A further distinction emerged between the professional backgrounds of the panellists. Among them, only the female brought direct experience within the music industry alongside academic expertise. The remainder were respected scholars in the field of popular music studies, without practical engagement in the professional domain. This is not a critique, but it does underscore the rarity of the hybrid professional - who bridges practice and pedagogy – within the field of popular music education. Theirs is a perspective is increasingly vital to a curriculum seeking to prepare students for real-world creative economies.

At the heart of this discussion lies a disquieting truth - one that emerged repeatedly throughout the MIME Conference: the music industry and music education are not nearly as distinct as they often perceive themselves to be.
On the contrary, both sectors are grappling with parallel challenges, many of which are documented yet insufficiently addressed:
· Women remain significantly underrepresented in positions of seniority across both fields (Bain, 2019; Bull et al., 2022).
· The prevalence of negative mental wellbeing among musicians and music students is increasing at an alarming rate (Musicians’ Union Census, 2023; BAPAM, 2024).
· Marginalised groups—particularly those identifying as disabled, transgender, non-binary, and LGBQ+—report disproportionately high levels of psychological distress within the music industry (Musicians’ Union Census, 2023; Bull et al., 2022).
· Pay within higher education has been steadily eroded by inflation, while students in popular music prepare to enter a professional domain already defined by economic precarity (Unison, 2023).
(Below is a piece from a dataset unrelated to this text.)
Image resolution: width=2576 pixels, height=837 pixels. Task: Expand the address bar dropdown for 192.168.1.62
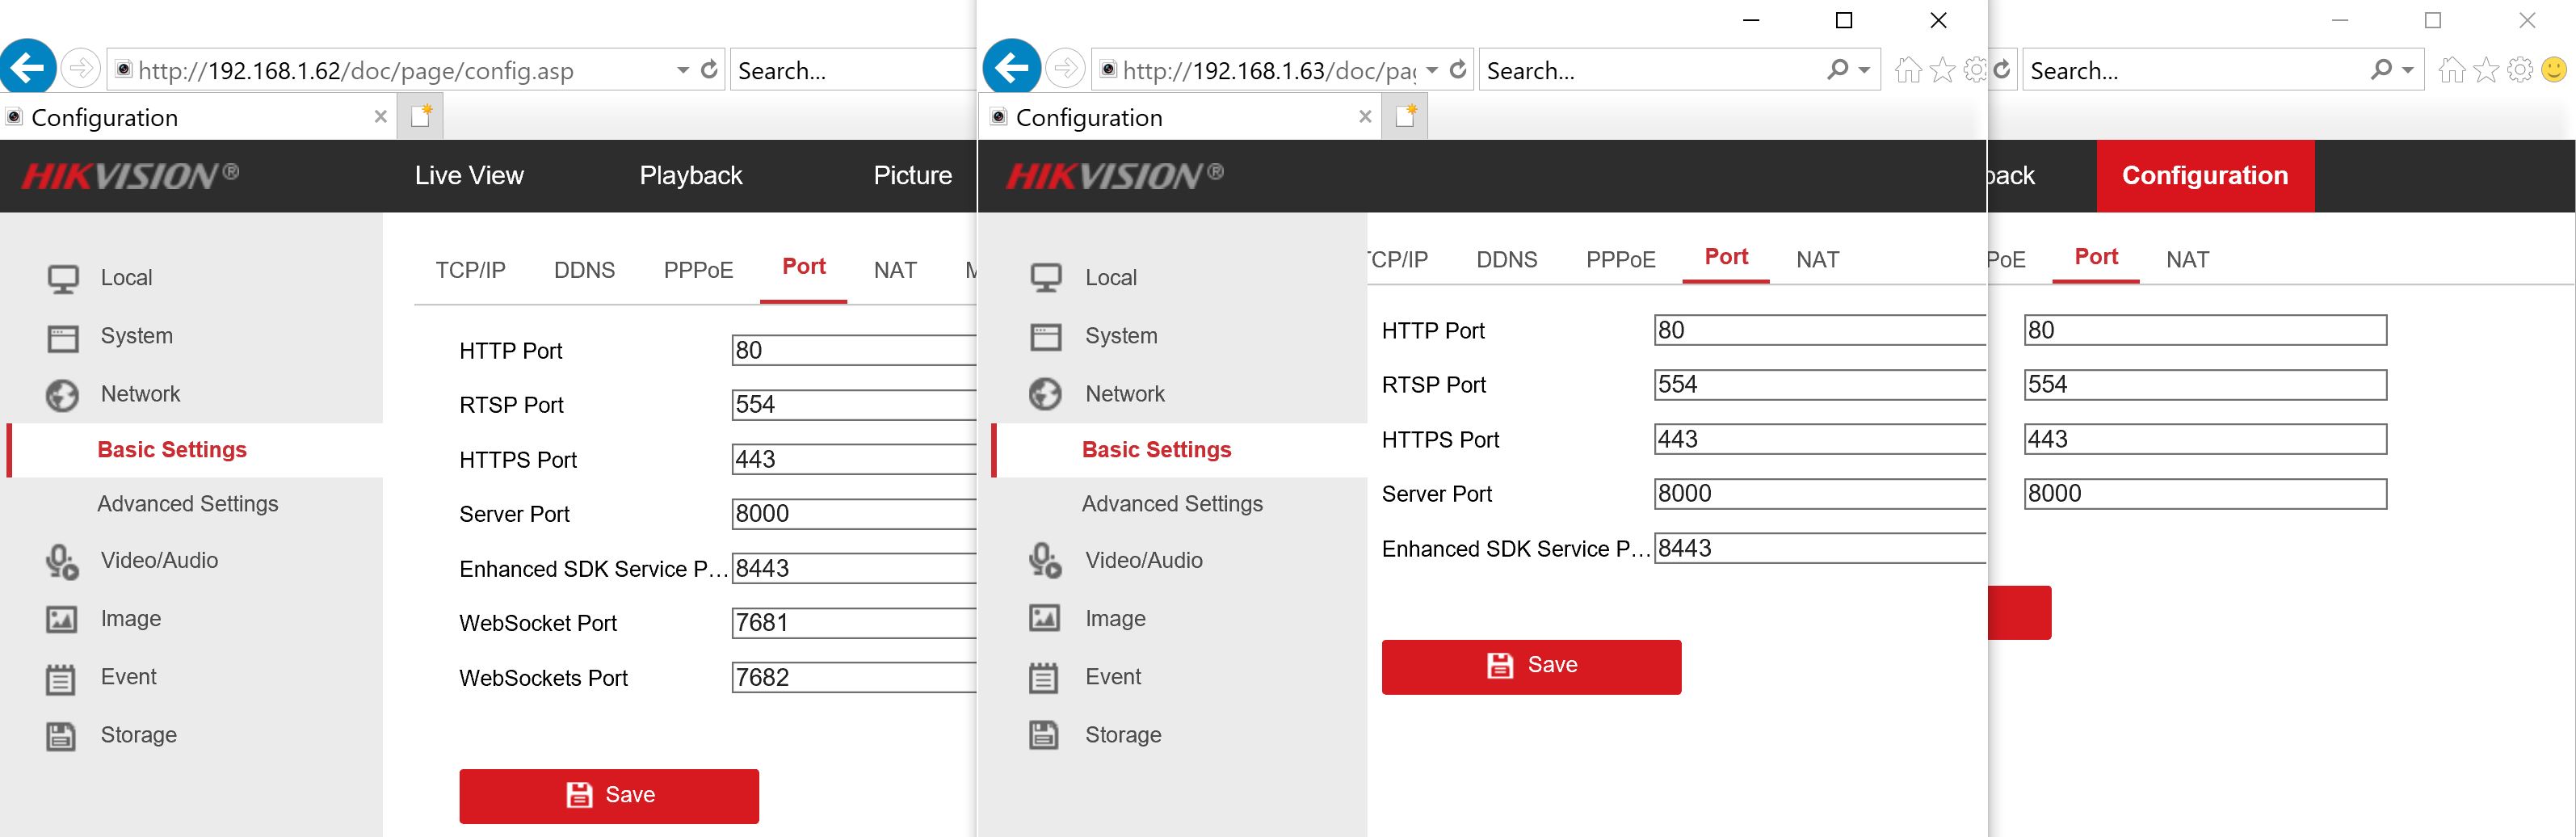pos(683,70)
· Gender imbalances and the persistence of the motherhood penalty continue to define career trajectories across both education and industry (Bain, 2019).
· Both environments are marked by ongoing issues of sexism and harassment (Women and Equalities Committee, 2024; Bull, 2024; Bull & Shannon, 2024).
· Finally, both popular music as a practice and popular music education as a discipline remain under-researched and undervalued in broader academic and cultural discourses (Visser et al., 2021).
Despite these shared challenges, there persists a discernible and often uncomfortable divide between “industry types” and “academic types”. The contrast is not just professional; it’s cultural. We often operate in silos, viewing one another through lenses of suspicion or condescension. Whilst the two groups ostensibly work toward a common goal.
This divergence is more than a matter of professional culture; it represents a missed opportunity.
A closer alignment between music education and the music industry has the potential to catalyse transformative change, not only for students and early-career musicians, but for the institutions and economies that surround them. Each domain possesses distinct yet complementary knowledge. Their integration is not a matter of convenience but of necessity.
This reflection serves as a provocation—an invitation to imagine new forms of partnership. The question remains: Why are these two worlds not more aligned? The hope is that this will mark the beginning of a larger conversation, and that through both research and practice, the sector can begin to articulate, and actualise, the benefits of synchronisation.